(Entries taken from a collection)
————

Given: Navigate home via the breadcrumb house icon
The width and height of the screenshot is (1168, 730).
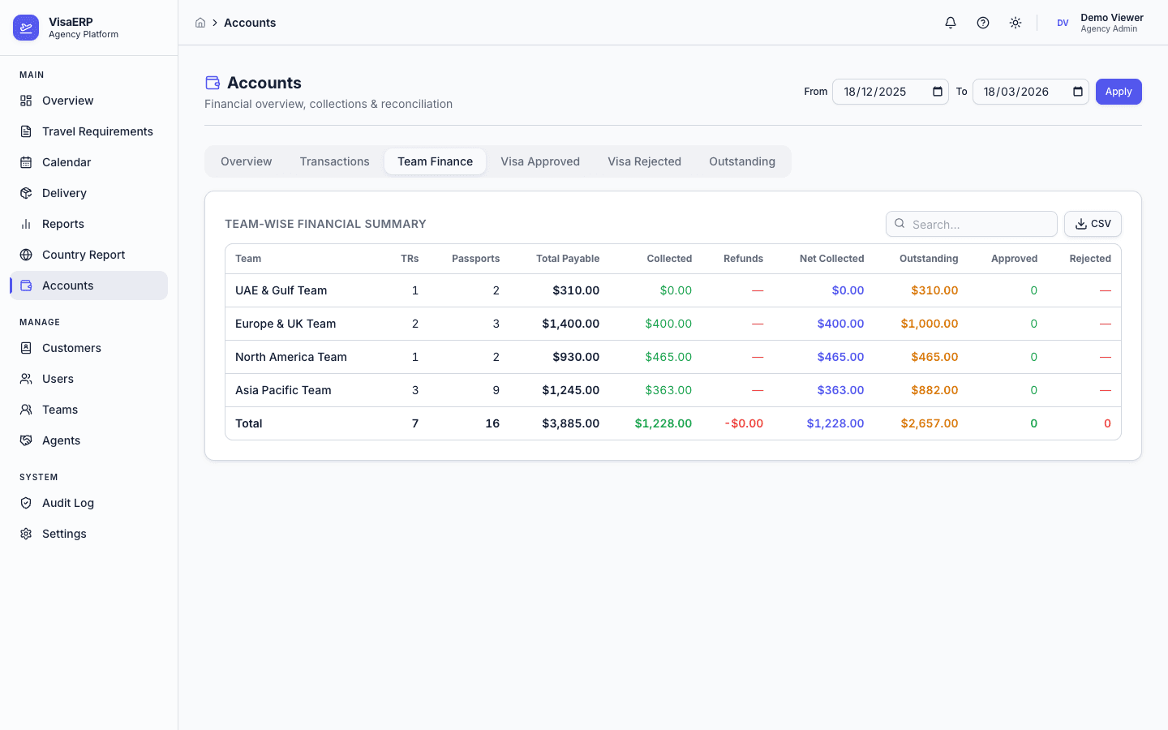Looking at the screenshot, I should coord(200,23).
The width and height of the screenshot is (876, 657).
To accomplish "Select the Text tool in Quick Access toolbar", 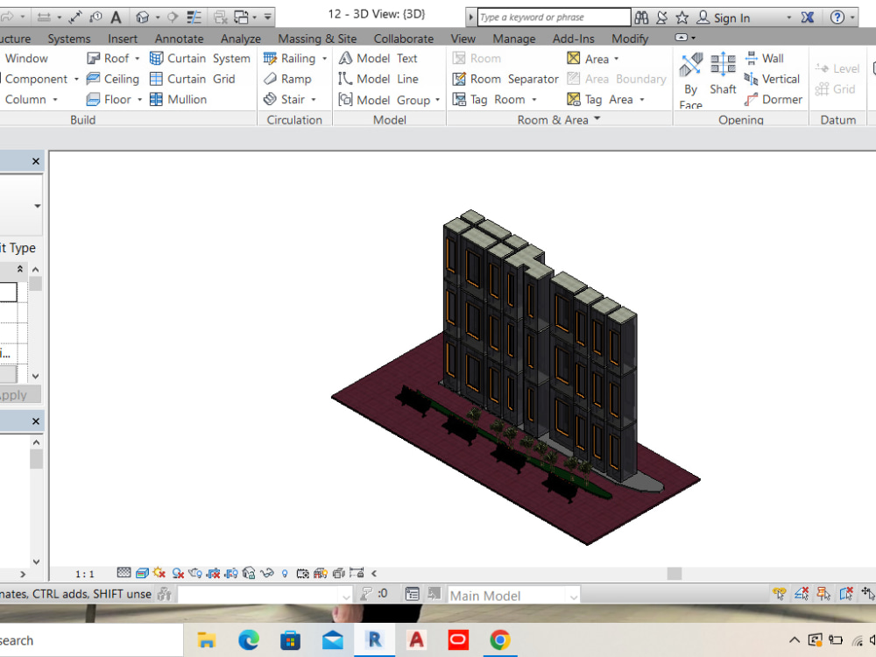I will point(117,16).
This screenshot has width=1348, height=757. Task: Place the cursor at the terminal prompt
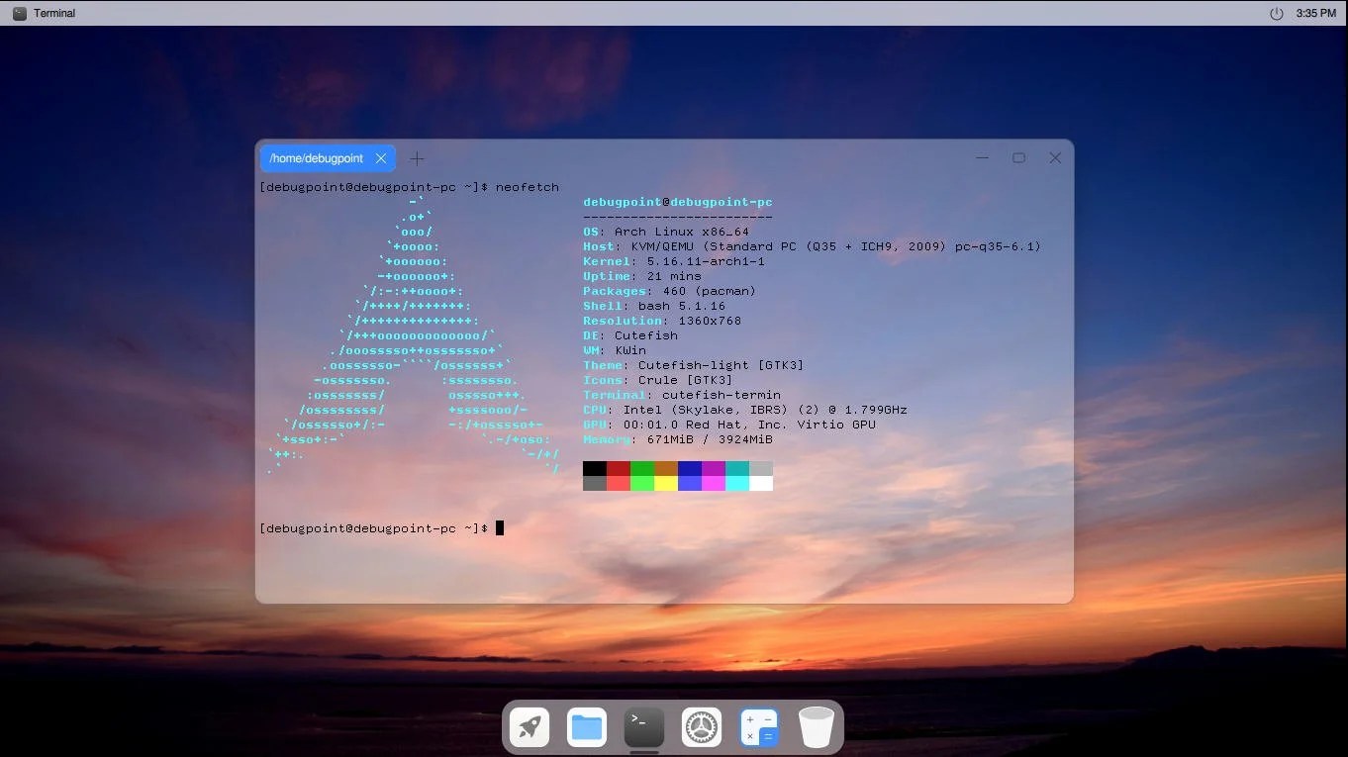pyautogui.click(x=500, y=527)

————

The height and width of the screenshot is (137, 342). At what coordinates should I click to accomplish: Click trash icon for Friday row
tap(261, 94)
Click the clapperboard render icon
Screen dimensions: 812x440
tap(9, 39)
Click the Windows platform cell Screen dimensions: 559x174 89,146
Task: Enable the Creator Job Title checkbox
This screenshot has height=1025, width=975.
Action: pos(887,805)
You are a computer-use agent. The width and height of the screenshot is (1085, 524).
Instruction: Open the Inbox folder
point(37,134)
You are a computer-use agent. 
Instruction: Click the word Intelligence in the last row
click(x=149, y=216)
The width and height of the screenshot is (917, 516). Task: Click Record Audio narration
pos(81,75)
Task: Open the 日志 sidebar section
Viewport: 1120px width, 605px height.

————

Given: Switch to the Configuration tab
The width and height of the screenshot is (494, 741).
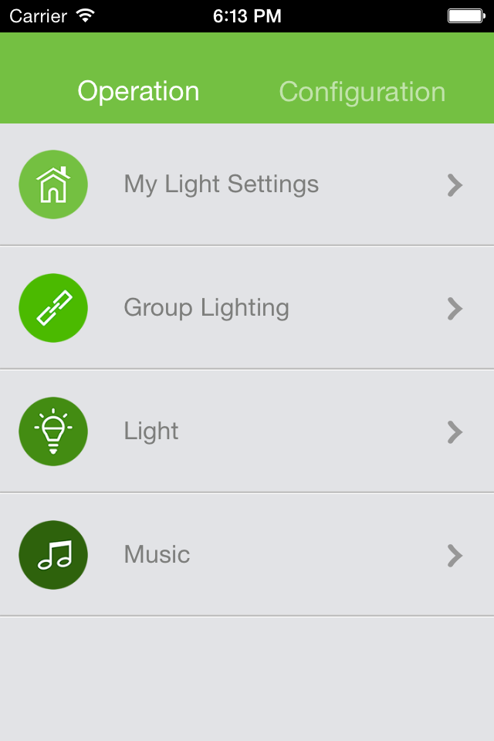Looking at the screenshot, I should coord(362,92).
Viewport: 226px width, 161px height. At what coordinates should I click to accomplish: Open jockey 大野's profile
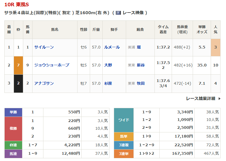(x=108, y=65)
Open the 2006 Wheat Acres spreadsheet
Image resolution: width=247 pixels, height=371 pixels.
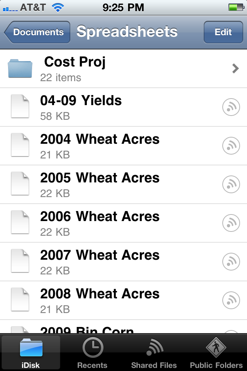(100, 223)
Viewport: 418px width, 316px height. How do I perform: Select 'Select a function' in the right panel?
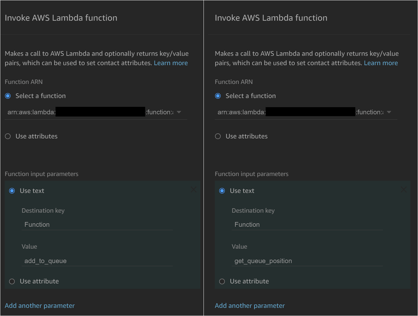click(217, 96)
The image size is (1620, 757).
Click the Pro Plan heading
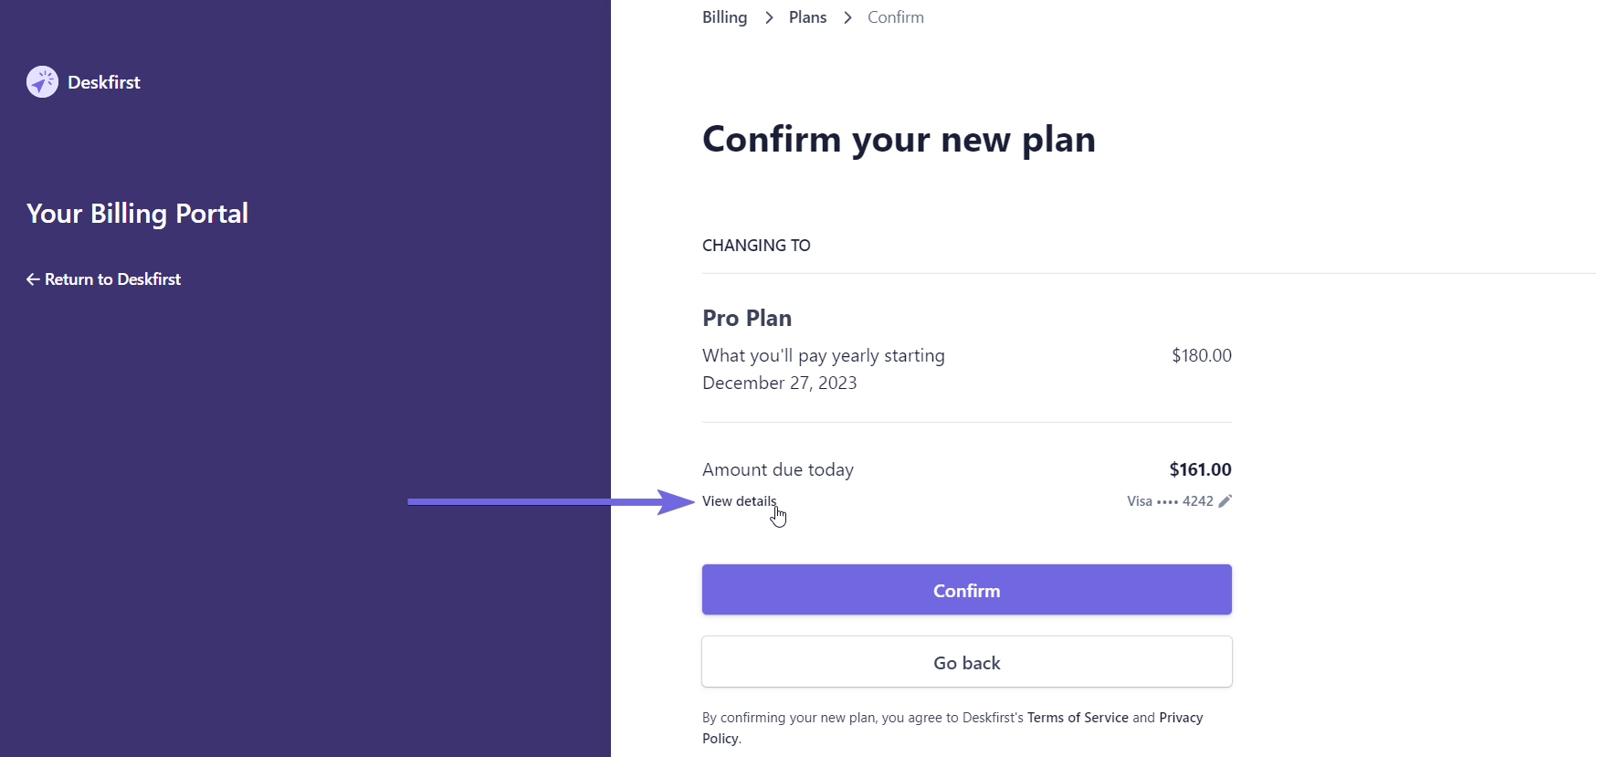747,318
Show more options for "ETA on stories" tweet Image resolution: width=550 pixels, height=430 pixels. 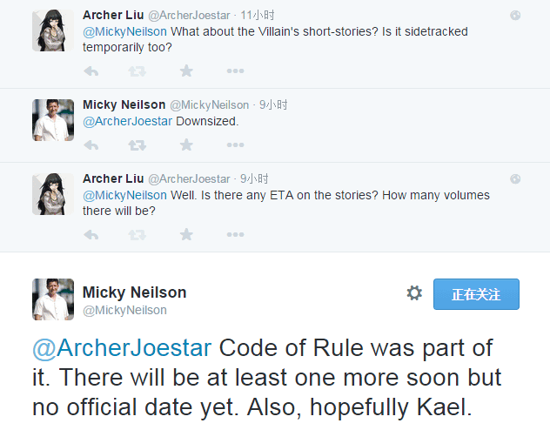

————

**WHAT IS EXPECTED**
Retype only the lines above between the line with "This screenshot has height=1025, width=975." and the line with "Viewport: 1120px width, 605px height.", counting those two lines as well, and keep every character as it is.

**TASK SOLUTION**
This screenshot has height=1025, width=975.
Action: pos(887,805)
You are a computer-use agent. The width and height of the screenshot is (1085, 524).
Instruction: Open the Inbox folder
point(37,134)
You are a computer-use agent. 
Instruction: Click the word Intelligence in the last row
click(x=149, y=216)
The width and height of the screenshot is (917, 516). Task: Click Record Audio narration
pos(81,75)
Task: Open the 日志 sidebar section
Viewport: 1120px width, 605px height.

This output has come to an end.